Stardust

Late one night, five friends and I walked out of Trimble Hall with a light-up Frisbee. We formed a circle on Todd Field under the clear sky, while the dew on the grass kissed our ankles. I turned on the lights of the Frisbee and threw it. While we tossed the disc between us, a plane flew overhead with a rumble that caused the trees to shiver.

If on that clear night a passenger in a window-seat looked down, then she might have seen a speck of light flying across the grass. She might have followed this light as it zigzagged between six points in an indistinct circle. And she might have woken the man sleeping next to her to point out the roving speck of light; but by then, the plane would have passed and the light would have been lost.

After about an hour, we sit and watch the stars. We search for constellations, make up our own. The sky is full of stars.

This year has been filled with memories, moments to keep, each one a star in the night. I have stood on a hill watching fireworks shoot into the air. I have thrown a Frisbee around with friends more times than I can count. I have been to the Sound on multiple occasions, and have each time taken with me something special. I have said goodbye to a friend who decided that he would be better off at home, and watched him succeed there. Most of all, I have taken the time to wonder at the night, the light, the planes and the cherry blossoms, the blue beyond the hills, and the stars.

 

After dinner on weekends, my friends sit around and talk, drinking tea and eating cookies. Sometimes, we’ll play a game of cards, or Clue, or Hangman. And we’ll think that two years have gone by fast—almost as fast as twenty years have gone by. We’ll remember the time we wandered, lost, around Tacoma in the rain. Or any one of the many nights that we sat around a table, laughing, talking. We’ll remember that night four semesters ago, when we sat in a study room in the library, staring at laptop screens or words on a page, unaware of who, to each other, we would become.

 

I examine my empty room and wonder how all of my things fit into three cardboard boxes. I’ll store them later on and dust my hands of them. The future looks bright. I trust in it.

Out of the corner of my eye, I see something that I’ve forgotten to pack. A light-up Frisbee, resting against the wall. Perhaps, I’ll see if my friends want to play outside for a bit. I don’t yet want to come to terms with the fact that I am halfway done with college.

Soon, I will board a plane headed for Honolulu. It will be dark when the plane takes off; when it passes over the university, I might see a small, almost imperceptible speck of light flying over the grass, like the beam of a flashlight searching the skies, or a firefly circling the sides of a glass jar in the night.
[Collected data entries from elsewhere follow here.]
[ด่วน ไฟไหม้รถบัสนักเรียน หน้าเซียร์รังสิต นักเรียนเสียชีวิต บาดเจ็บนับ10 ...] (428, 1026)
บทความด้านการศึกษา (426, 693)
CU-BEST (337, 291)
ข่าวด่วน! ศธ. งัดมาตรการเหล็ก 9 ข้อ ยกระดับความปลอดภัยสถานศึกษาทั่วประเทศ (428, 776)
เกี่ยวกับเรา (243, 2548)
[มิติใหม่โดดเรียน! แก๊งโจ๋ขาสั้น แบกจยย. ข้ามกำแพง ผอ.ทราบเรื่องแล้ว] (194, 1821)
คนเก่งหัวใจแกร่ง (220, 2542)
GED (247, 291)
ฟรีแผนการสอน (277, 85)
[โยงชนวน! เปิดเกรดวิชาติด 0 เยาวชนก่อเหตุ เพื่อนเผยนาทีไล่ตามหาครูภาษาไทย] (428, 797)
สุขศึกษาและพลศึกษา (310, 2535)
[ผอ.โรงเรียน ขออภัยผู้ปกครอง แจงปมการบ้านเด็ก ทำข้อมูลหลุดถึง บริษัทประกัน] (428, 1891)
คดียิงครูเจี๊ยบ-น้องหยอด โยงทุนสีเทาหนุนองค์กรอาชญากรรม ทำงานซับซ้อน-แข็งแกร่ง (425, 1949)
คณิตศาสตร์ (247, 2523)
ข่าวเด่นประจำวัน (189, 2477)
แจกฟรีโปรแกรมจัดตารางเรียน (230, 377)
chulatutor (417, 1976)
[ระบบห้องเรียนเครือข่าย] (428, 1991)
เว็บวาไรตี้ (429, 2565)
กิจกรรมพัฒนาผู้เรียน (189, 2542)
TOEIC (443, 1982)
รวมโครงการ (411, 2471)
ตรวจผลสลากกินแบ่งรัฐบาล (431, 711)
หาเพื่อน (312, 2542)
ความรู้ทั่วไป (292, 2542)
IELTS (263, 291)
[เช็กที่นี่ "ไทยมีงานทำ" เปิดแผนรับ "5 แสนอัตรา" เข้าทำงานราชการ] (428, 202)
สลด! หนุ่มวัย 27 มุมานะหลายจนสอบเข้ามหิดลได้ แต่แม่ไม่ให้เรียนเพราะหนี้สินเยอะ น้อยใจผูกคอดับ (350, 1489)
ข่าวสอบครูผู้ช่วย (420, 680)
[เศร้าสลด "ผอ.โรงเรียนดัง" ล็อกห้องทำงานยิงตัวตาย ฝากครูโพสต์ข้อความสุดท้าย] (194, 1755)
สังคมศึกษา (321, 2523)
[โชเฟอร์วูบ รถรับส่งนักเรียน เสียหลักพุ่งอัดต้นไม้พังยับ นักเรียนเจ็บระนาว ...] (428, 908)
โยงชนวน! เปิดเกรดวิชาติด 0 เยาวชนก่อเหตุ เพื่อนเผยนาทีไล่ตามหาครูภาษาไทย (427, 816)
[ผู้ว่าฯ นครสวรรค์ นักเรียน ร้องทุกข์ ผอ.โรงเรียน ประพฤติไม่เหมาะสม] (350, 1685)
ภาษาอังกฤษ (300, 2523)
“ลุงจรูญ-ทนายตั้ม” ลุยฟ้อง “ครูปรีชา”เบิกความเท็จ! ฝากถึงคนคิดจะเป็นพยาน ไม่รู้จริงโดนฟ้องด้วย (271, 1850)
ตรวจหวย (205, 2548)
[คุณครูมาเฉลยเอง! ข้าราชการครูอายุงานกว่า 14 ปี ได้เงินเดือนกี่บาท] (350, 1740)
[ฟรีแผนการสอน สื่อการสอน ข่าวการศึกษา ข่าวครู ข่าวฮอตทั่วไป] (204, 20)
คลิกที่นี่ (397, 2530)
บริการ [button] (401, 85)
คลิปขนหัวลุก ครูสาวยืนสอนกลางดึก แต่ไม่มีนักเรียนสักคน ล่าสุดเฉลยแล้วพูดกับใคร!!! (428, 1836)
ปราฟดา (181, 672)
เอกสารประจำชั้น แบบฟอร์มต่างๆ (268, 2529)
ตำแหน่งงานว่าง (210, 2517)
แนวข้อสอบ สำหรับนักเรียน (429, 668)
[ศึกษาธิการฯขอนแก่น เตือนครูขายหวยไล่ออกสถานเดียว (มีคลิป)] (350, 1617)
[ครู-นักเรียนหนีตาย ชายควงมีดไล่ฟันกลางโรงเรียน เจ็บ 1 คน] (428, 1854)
And I will think, It is well.

*

On my desk sits a trinket box that I once received as a gift. Printed across the box in white letters are the words, “Good friends are like stars you don’t always see them but you know they are always there.” A friend once pointed out that the sentence suffers from a lack of punctuation. This made me think, Good friends are like punctuation[;] you don’t always see them but you know they are always there.

I have been blessed with good friends and a good family, who have always been there. I would like to recognize them, as such. I would like to thank my professors, who have worked with me on every essay and prepared me for every exam, and who have nothing but encouragement and kind words for me at the end of each day. I would like to thank my bosses and co-workers for making work fun, and thus, for paying me to have fun. I would like to thank everyone who has read my blog; I know there are not a lot of you, but there are more of you than I could have wished for. Finally, I would like to congratulate my sister, who will be joining me at the University of Puget Sound in the fall.